◆ SUPPLIED DATA ◆

'''

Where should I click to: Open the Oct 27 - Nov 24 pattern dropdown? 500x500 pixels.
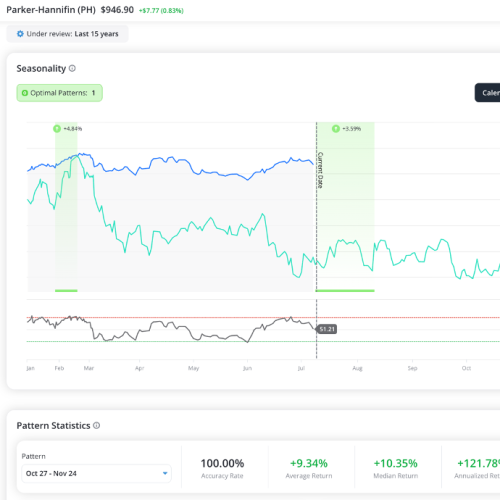tap(96, 473)

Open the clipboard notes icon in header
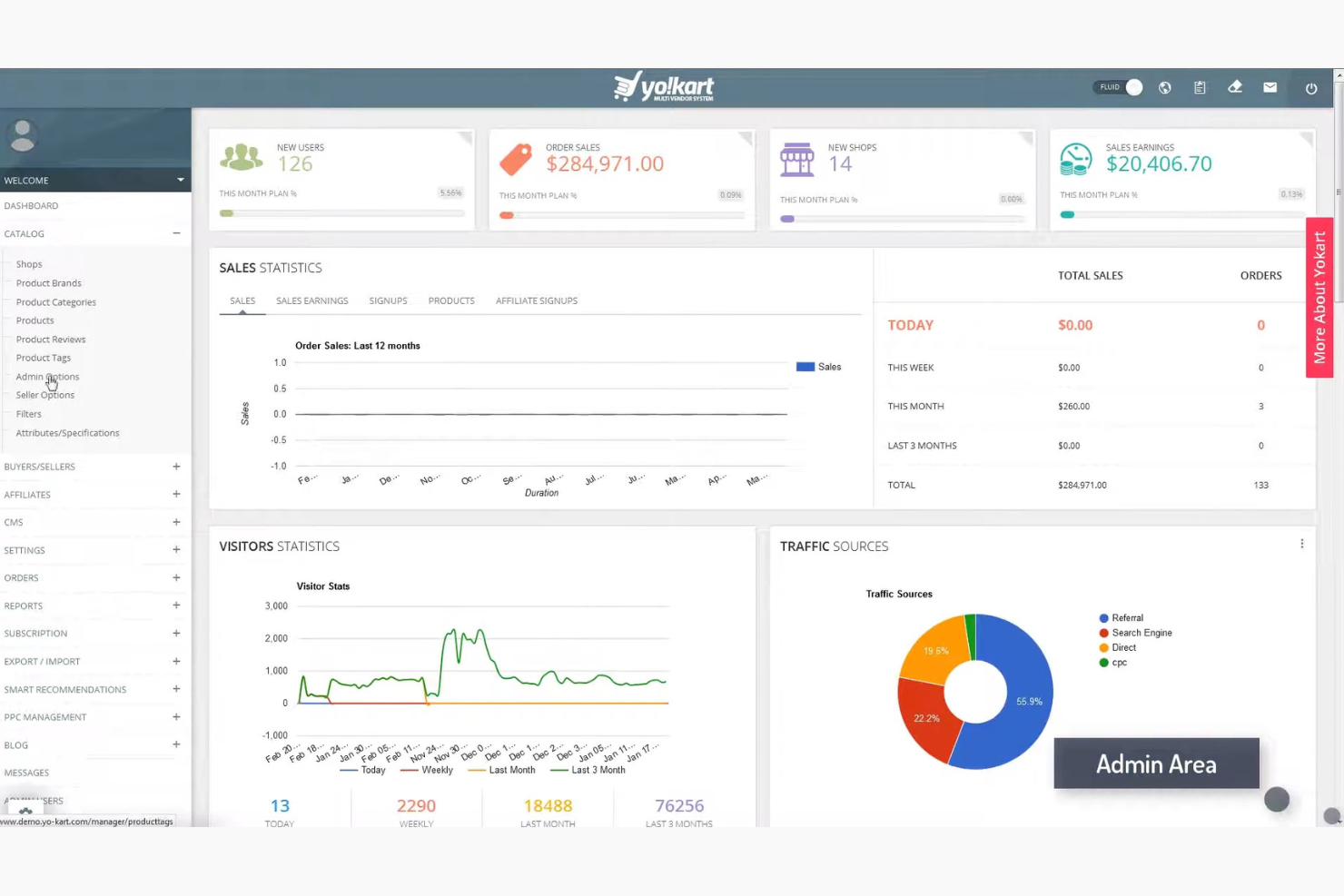1200,87
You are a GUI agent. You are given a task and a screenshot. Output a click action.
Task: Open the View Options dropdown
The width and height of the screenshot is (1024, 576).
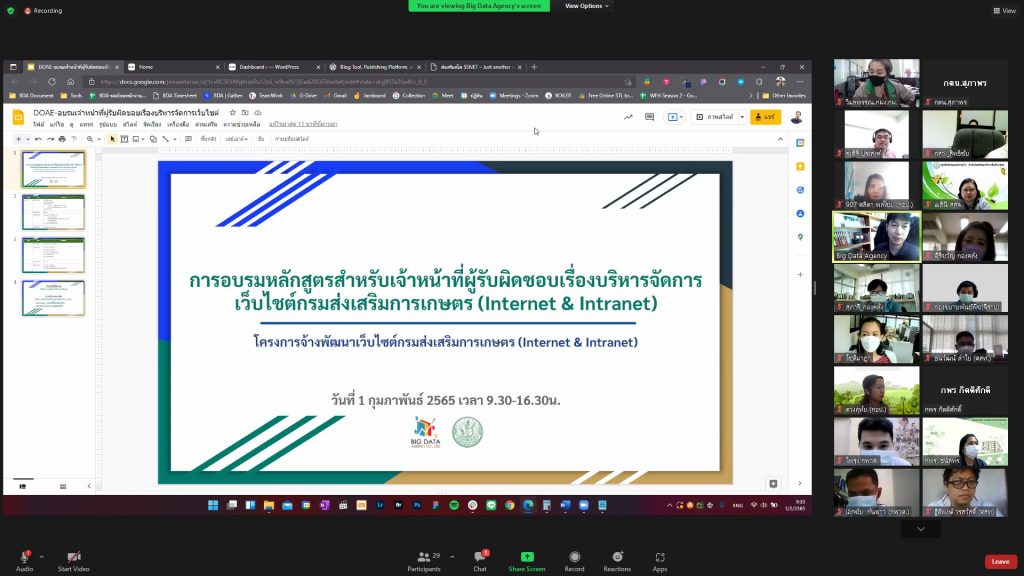pyautogui.click(x=587, y=6)
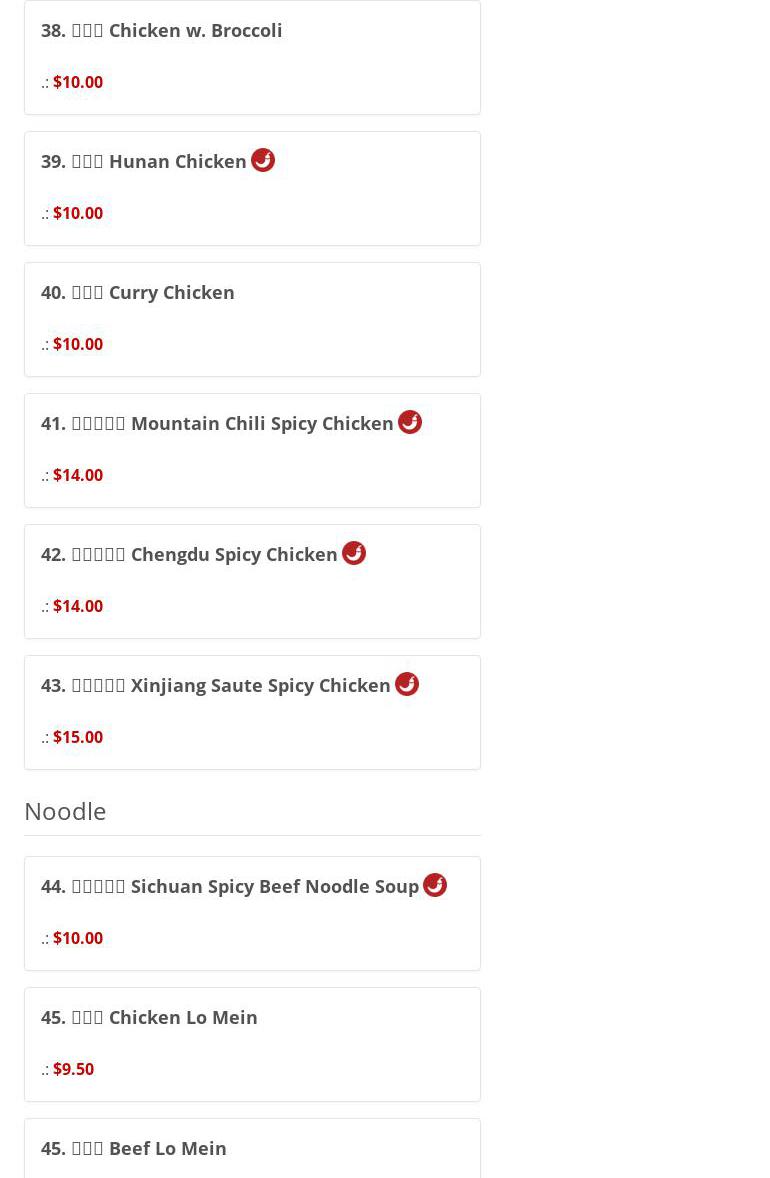Open the Hunan Chicken item
770x1178 pixels.
click(144, 161)
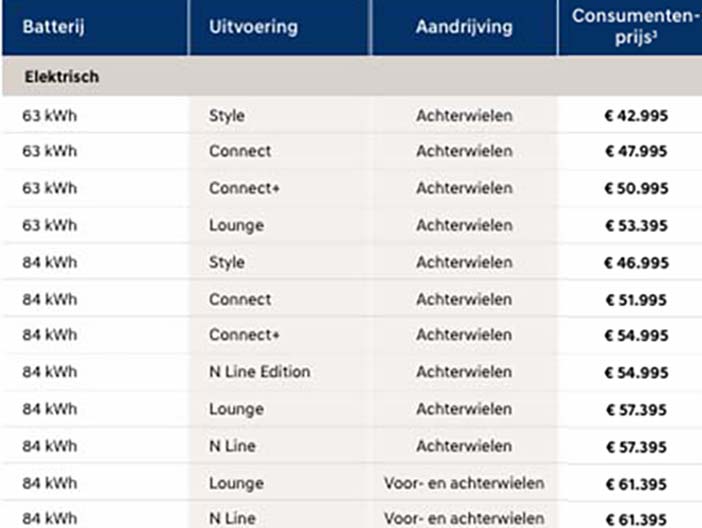Click Achterwielen in the first Style row
The image size is (702, 528).
pos(464,116)
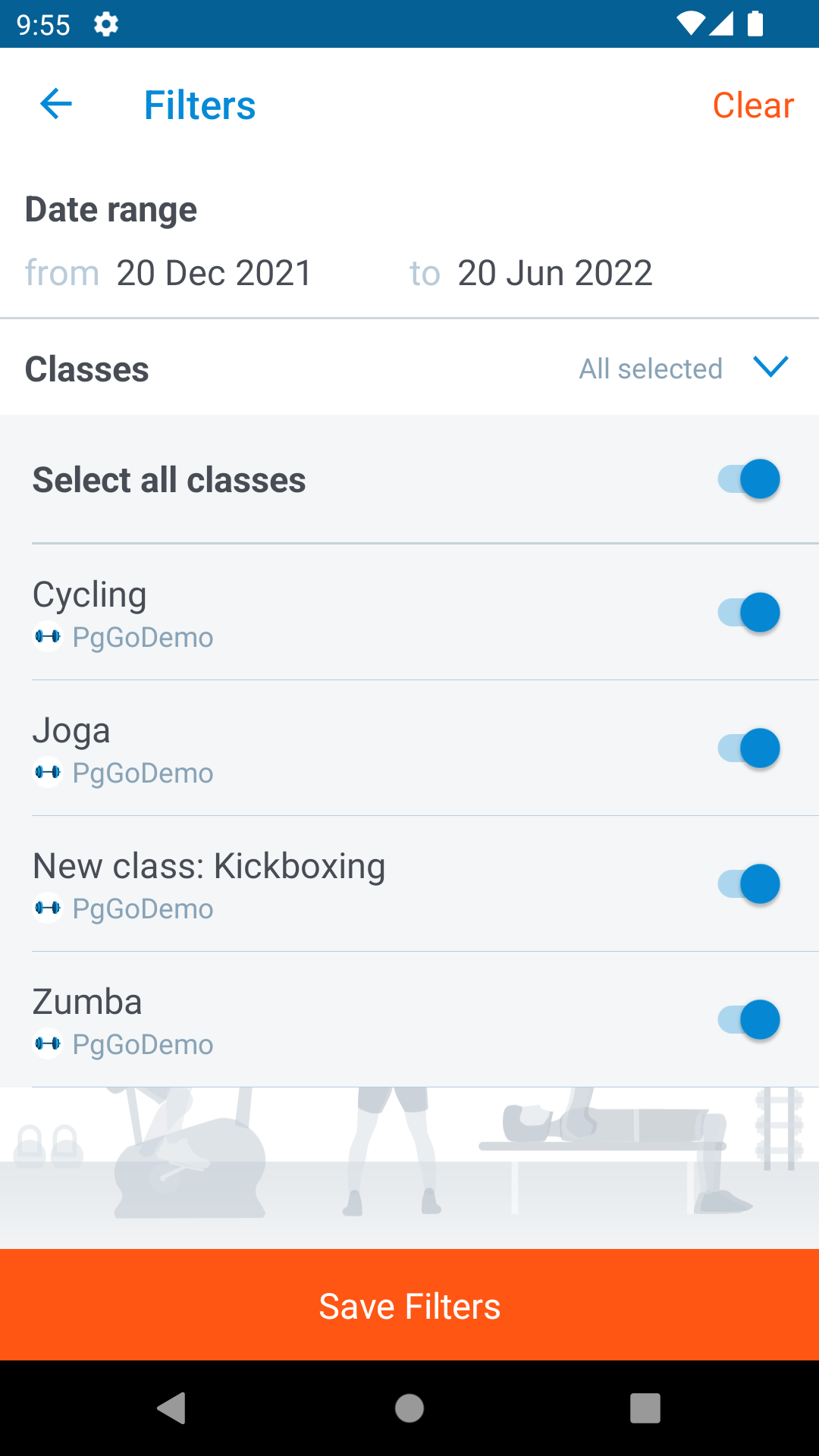The height and width of the screenshot is (1456, 819).
Task: Change the to date 20 Jun 2022
Action: 554,273
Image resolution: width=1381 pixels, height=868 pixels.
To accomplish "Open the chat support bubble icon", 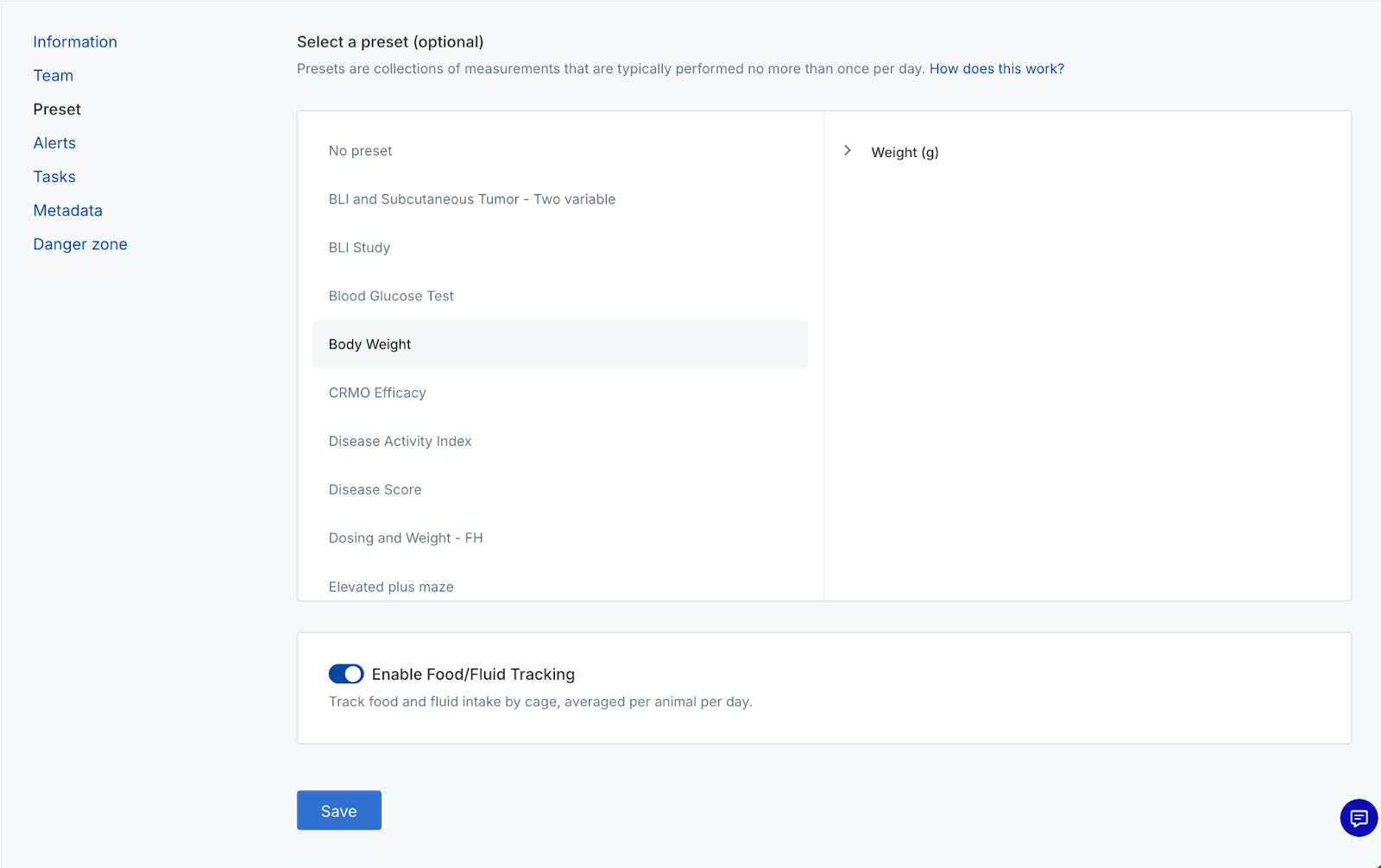I will coord(1359,818).
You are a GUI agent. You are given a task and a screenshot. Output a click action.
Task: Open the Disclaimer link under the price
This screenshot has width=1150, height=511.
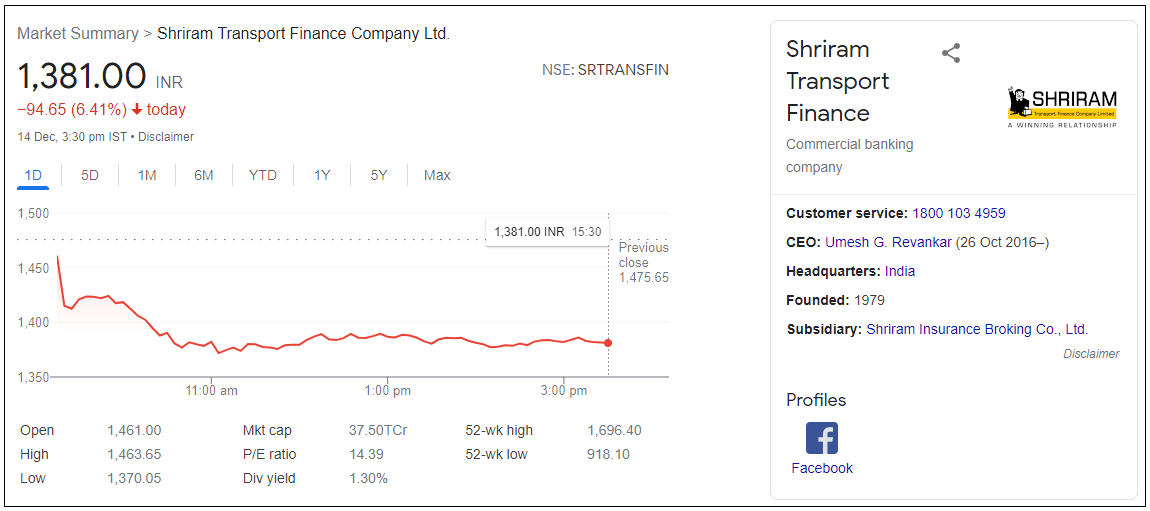166,137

'''

◆ WORK ITEM ◆
Make an exact copy of the records from their first line through the line containing "Image resolution: width=1381", both ends included, with the pictures omitted.

◆ YOUR SOLUTION ◆
Where should I click to: Open the Oct 27 - Nov 24 pattern dropdown? 500x500 pixels.
tap(96, 473)

Open the clipboard notes icon in header
1200,87
You are a GUI agent. You are given a task and a screenshot. Output a click action.
Task: Open the View Options dropdown
The width and height of the screenshot is (1024, 576).
pyautogui.click(x=587, y=6)
Open the Hunan Chicken item
770x1178 pixels.
click(144, 161)
Click Achterwielen in the first Style row
The image size is (702, 528).
pos(464,116)
The height and width of the screenshot is (1456, 819).
Task: Change the to date 20 Jun 2022
Action: 554,273
Image resolution: width=1381 pixels, height=868 pixels.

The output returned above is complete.